Kate Moss has one in denim, Bryan Adams buys them for his loved ones,
and Martine McCutcheon and Naomi Campbell wouldn't be seen without
their Hermès Birkin. William Shaw delves into handbag heaven


Eleven grand for a handbag? Oscar Wilde's Lady Bracknell would be apoplectic.
Actually, eleven grand's not bad. In America the feeding frenzy for
this particular accessory has reached such heights that Tina Brown's
Talk magazine, in a recent gushing tribute to it, claimed that similar
crocodile-skin models were on offer in the US for as much as $80,000.

But even if you've got the money to spend, there is a waiting list.
The bag's manufacturer, Hermès, wrings its hands and apologises that
demand for its leather goods is so high that there is a waiting list
of up to nine months for finished items.

Again, nine months isn't so long, either. Because the real hurdle is
getting your name on the list in the first place. Demand currently so
far outstrips supply the list is often closed. You can wait years.
Crisis? What crisis? Doesn't anyone know there's a recession looming?

Those who care passionately about such high-end accessories may
recognise the handbag straight away as a Hermès Birkin. That's Birkin
as in Jane Birkin, known principally to the rest of us as the
breathy-voiced tease who supplied the vocals to Serge Gainsborough's
60s hit 'Je T'Aime... Moi Non Plus' and the woman who had her clothes
torn off in Antonioni's Blow Up .

The Birkin bag was created in 1984 after Hermès president Jean-Louis
Dumas met the actress on a plane. Jane Birkin was struggling with the
overhead locker, complaining that no one made a handbag that suited
her needs. Dumas invited her to the Faubourg workshops where the
Birkin bag was first sketched out. For such a cult item, it's
surprisingly practical: easy to get into and deceptively large. As one
owner proudly announced, 'Career, cosmetic and gynaecological needs
are all served by a single bag.'

For years, Hermès's bestselling bag has been the Kelly - so called
after Grace Kelly clutched one to her belly in 1956 to disguise the
telltale bulge of her pregnancy from a Life magazine paparazzo.

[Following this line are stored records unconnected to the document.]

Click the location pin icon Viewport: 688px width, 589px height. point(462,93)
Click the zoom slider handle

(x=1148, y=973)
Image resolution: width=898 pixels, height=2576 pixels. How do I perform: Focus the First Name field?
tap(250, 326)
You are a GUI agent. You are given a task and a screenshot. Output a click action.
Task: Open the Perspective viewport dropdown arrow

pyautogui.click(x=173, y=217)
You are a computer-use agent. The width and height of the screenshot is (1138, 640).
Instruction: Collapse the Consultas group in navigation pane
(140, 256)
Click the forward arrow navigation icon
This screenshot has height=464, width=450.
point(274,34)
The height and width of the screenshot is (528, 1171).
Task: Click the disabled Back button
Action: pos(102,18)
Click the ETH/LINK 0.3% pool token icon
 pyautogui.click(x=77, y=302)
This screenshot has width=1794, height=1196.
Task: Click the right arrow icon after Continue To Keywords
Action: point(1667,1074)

However, recently, the waiting lists have started to swell with orders
for the larger Birkin. Tech stocks may tumble and recession may loom,
but the appetite for le Birkin in the haut monde seems insatiable.
Kate Moss has one in denim. Naomi Campbell, Meg Mathews and Martine
McCutcheon all have them. Bryan Adams buys them as presents for loved
ones.

Owners tell you sotto voce how they managed to jump the queue to get
theirs - about how they knew someone in the company who pulled
strings. An entire geography of power can be mapped in the time it
takes to get a Birkin.

Kate Betts, former editor-in-chief at Harper's Bazaar, knows all about
that. As an editor, she jumped the queue easily for her first Birkin.
However, she ordered a second shortly before losing that job in one of
New York's high-profile cyclical media culls. Now at home bringing up
her two-year-old, she doesn't know how long she's going to have to
wait for her second. 'I'm not a fashion editor any more, so I expect
I'll have to wait a little longer,' she says wryly. 'They're very
elusive about it. "Oh, anywhere between three months and 12 years."'

Those in the know talk of their bags with the conspiratorial lust you
normally meet in heroin addicts. One Vogue journalist who bought a
Birkin in Hermès Rouge leather recently lives in fear that her husband
will one day discover how much it really cost.

'I'm ashamed of myself,' the owner confesses penitently. 'I think it's
an ill-making amount of money to spend on a handbag.'

She still finds herself gazing at her coveted bag, feeling faintly
sick. She had wanted one for years and she knew that it's not the sort
of bag her husband would ever buy her. 'For a straight man to think of
going to a store to spend that much money on a bag is total anathema,'
she says.

So the Vogue journalist ordered it herself, and when the horrifying
day came to buy the most expensive thing she'd ever bought for
herself, she snuck into the shop armed with cash, chequebooks and
credit cards, scraping the money together from anywhere she could.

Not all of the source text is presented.